Bürobedarf, Papier, Kuverts, all das blieb liegen. Die Leute schafften sich Computer an, schrieben E-Mails und keine Briefemehr, undwenn die Kinder was für die Schule brauchten, dann kauften die Eltern im Großhandel, in den Supermärkten oder im Internet ein. Wo es um die Hälfte billiger ist oder noch mehr. „Wahrscheinlich", sagte der Katsche, „tät ich auch in den Großmarkt fahren".

"Es lohnt sich nimmer"

Vor einem Jahr etwa habe er dann allmählich gemerkt, dass es wohl keinen Sinn mehr macht, weiter jeden Tag um halb 5 aufzustehen und von daheim in Harlaching runterzufahren in die Au. „Es lohnt sich nimmer", sagte er dann hinterm Tresen, vor dem Stapel eingepackter Kisten.

Nächste Woche kommt er nochmal her, zum Ausräumen. Was danach reinkommt, weiß er nicht. Ist ihm aber auch nicht wichtig. Jetzt will er das Leben mit seiner Frau genießen, im Garten, im Theater, bei Tagesausflügen, bei Spaziergängen in der Stadt. Seiner Stadt.

Zum Schluss sagte er noch, dass er ja noch weiter arbeiten werde, weil er ja auch künftig wie schon seit vielen Jahren den FC Bayern beliefere. Mit dem Büromaterial für die Geschäftsstelle oben an der Säbener Straße,was zuletzt eh sein Hauptumsatz war. „Dafür bin ich den Bayern auch immer dankbar."

"Und meinen Kunden", sagte er zum Abschied dann noch draußen auf der Straße, „denen möcht' ich auch Dankschön sagen.
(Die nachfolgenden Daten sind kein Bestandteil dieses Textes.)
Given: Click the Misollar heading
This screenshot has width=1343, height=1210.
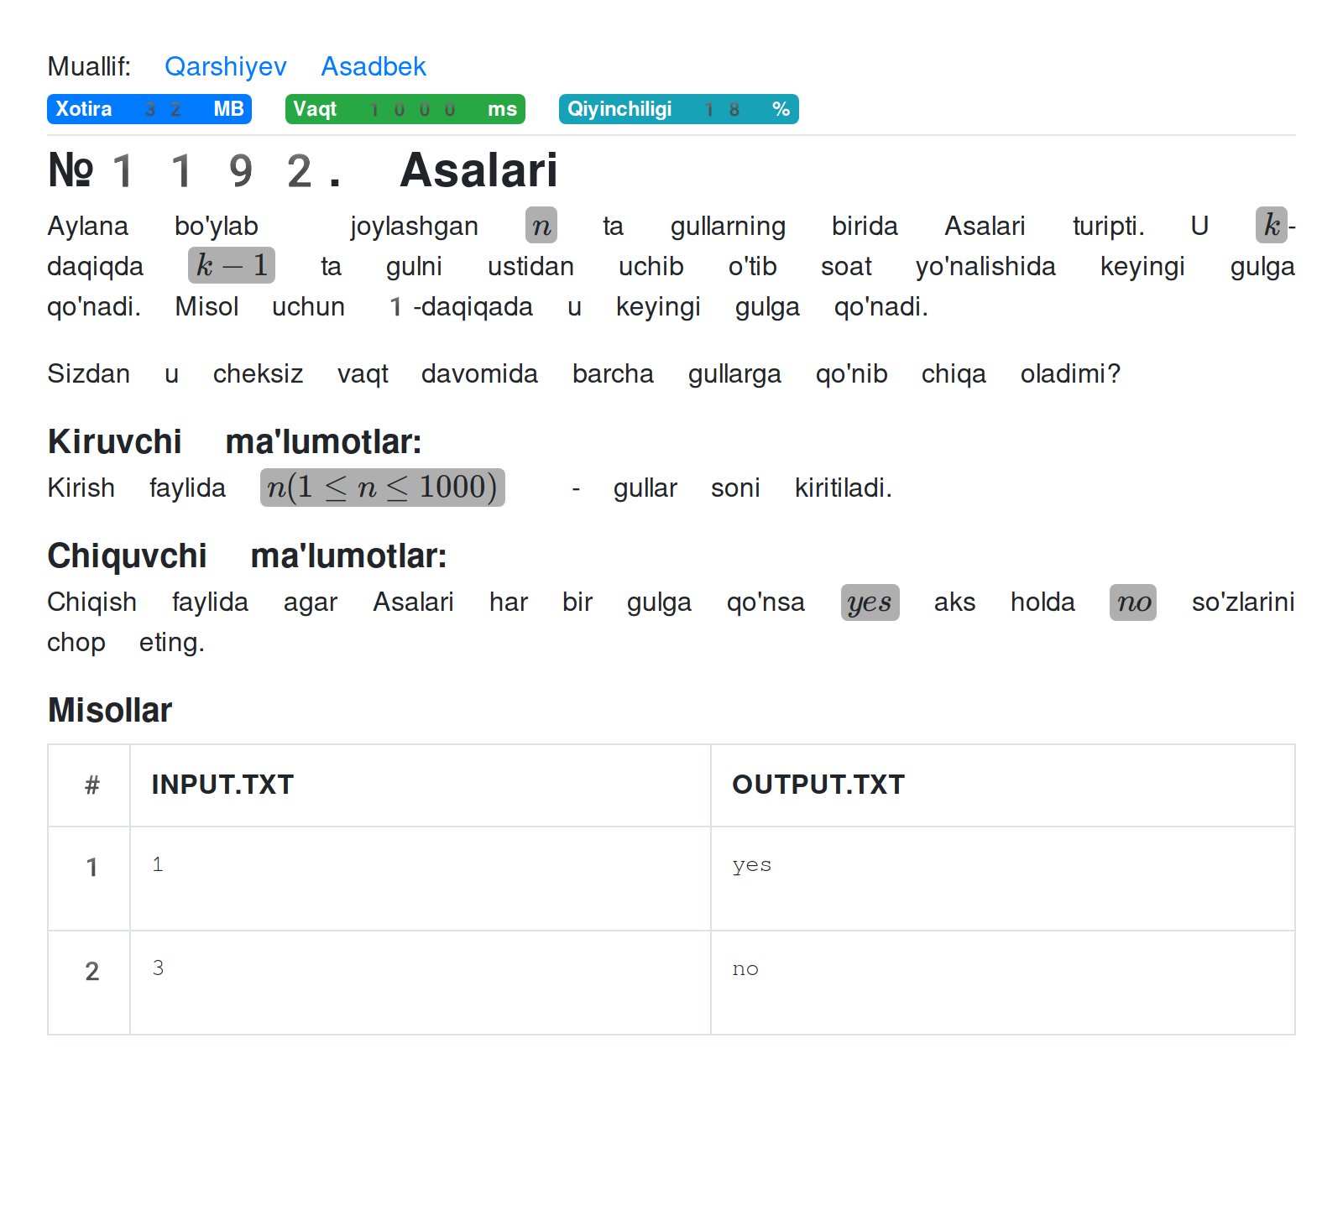Looking at the screenshot, I should [x=110, y=711].
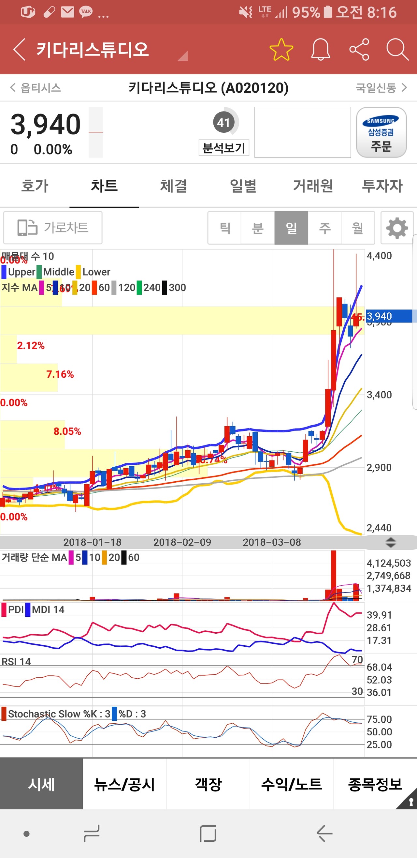The image size is (417, 858).
Task: Tap the back arrow in header
Action: point(19,49)
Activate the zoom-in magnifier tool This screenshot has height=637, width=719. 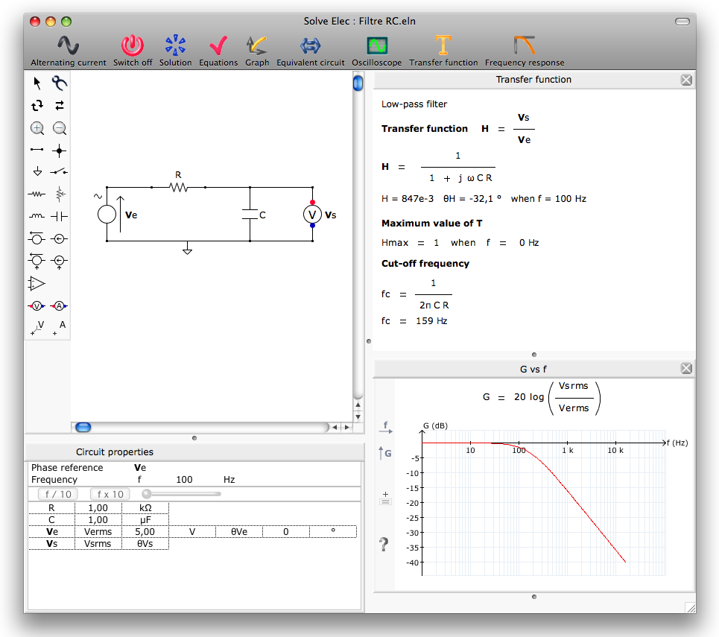pos(37,127)
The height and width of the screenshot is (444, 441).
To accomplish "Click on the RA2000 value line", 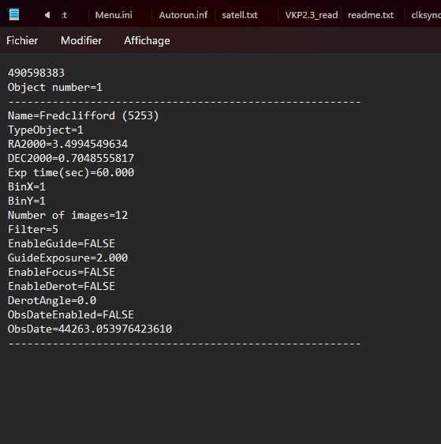I will pos(68,144).
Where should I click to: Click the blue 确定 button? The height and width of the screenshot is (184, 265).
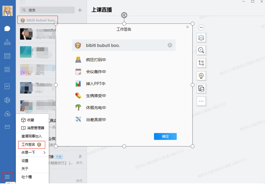165,136
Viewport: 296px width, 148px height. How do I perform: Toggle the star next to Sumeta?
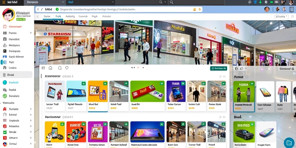[31, 109]
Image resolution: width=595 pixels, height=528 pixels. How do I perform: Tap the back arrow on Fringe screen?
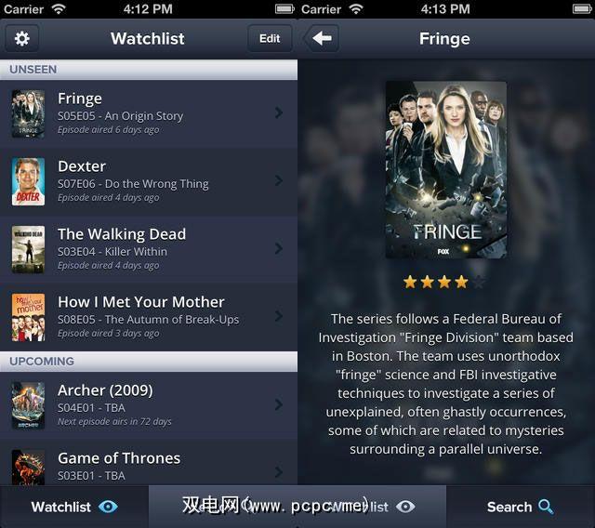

Schreims des bittschön no nei.“ Schon passiert.

Bleiben werden ihm die vielen Erinnerungen in 28 Jahren, die schönen und die traurigen. Dem Familienvater vom Samstag bleibt immerhin das letzte Autogramm, das der Katsche in seinem Geschäft geschrieben hat. Weil den Katsche in seinem Schreibwarenladen, den wird es nie mehr geben. So schad' wie's ist. Und es ist wirklich verdammt schad'.